この問題の攻略法は、共通鍵暗号方式と公開鍵暗号方式の長所と短所を理解することです。
暗号化に2つの方式があるのですから、それぞれに他方と比べて長所と短所があります。
共通鍵暗号方式には、鍵をネットワークで送れないという短所がありますが、計算が単純なので処理が速いという長所があります。
公開鍵暗号方式には、暗号化の鍵をネットワークで送れるという長所がありますが、計算が複雑なので処理が遅いという短所があります。
事前に公開鍵をネットワークで送れるのは、共通鍵暗号方式ではなく、公開鍵暗号方式なので、選択肢アは不適切です。
通信相手が1人の場合、共通鍵暗号式に必要な鍵は1つ(共通鍵)であり、公開鍵暗号方式に必要な鍵は2つ(公開鍵と秘密鍵)なので、選択肢イは不適切です。
共通鍵暗号方式は、公開鍵暗号方式より計算が単純であり処理が速いので、選択肢ウは適切です。
鍵のペアを作成するのは、共通鍵暗号方式ではなく公開鍵暗号方式なので、選択肢エは不適切です。
したがって、選択肢ウが正解です。
暗号化に関する問題の攻略法(2)
暗号化に関する問題を、もう1つ見てみましょう。
以下は、公開鍵暗号方式を応用したディジタル署名の鍵の使い方に関する問題(出典:R01秋問38)です。
問題(出典:R01秋問38)
メッセージにRSA方式のディジタル署名を付与して2者間で送受信する。
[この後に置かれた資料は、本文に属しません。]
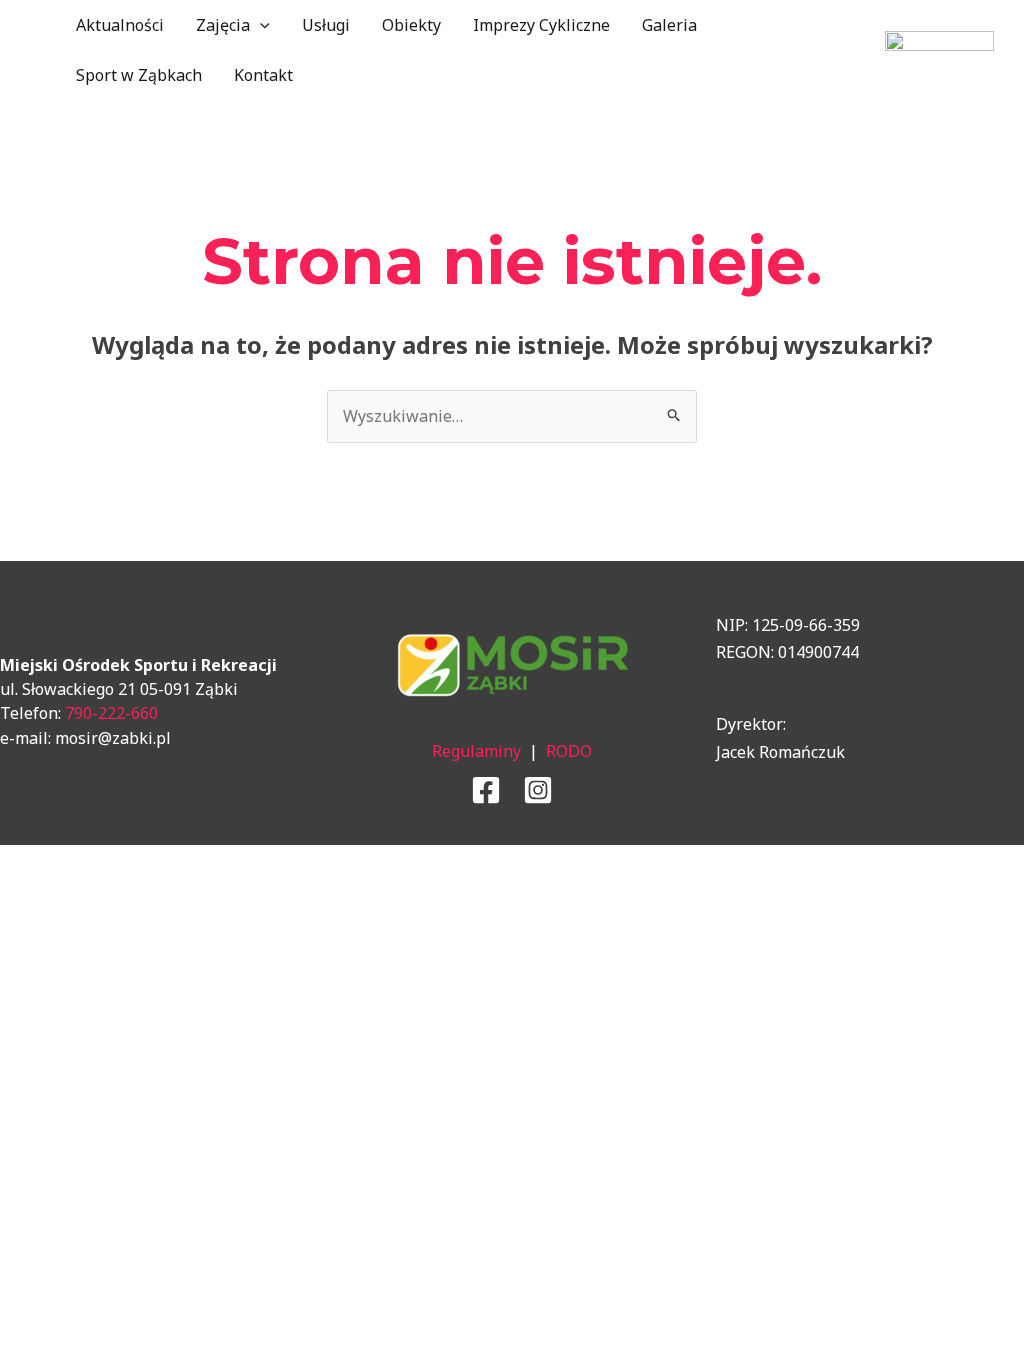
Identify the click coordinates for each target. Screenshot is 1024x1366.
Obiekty (411, 25)
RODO (569, 751)
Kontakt (263, 75)
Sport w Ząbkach (139, 75)
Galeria (669, 25)
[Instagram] (538, 790)
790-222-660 (111, 713)
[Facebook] (486, 790)
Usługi (326, 25)
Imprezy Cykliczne (541, 25)
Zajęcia (223, 25)
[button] (260, 25)
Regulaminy (476, 751)
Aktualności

そのときのディジタル署名の検証鍵と使用方法はどれか。
ア 受信者の公開鍵であり,送信者がメッセージダイジェストからディジタル署名を作成する際に使用する。
イ 受信者の秘密鍵であり,受信者がディジタル署名からメッセージダイジェストを算出する際に使用する。
ウ 送信者の公開鍵であり,受信者がディジタル署名からメッセージダイジェストを算出する際に使用する。
エ 送信者の秘密鍵であり,送信者がメッセージダイジェストからディジタル署名を作成する際に使用する。
この問題の攻略法は、公開鍵暗号方式における公開鍵と秘密鍵を誰が作り、どのように使うかを、丸暗記ではなく、きちんと理解することです。
暗号化では、文書の受信者が公開鍵と秘密鍵のペアを作りますが、ディジタル署名では、文書の送信者が公開鍵と秘密鍵のペアを作ります。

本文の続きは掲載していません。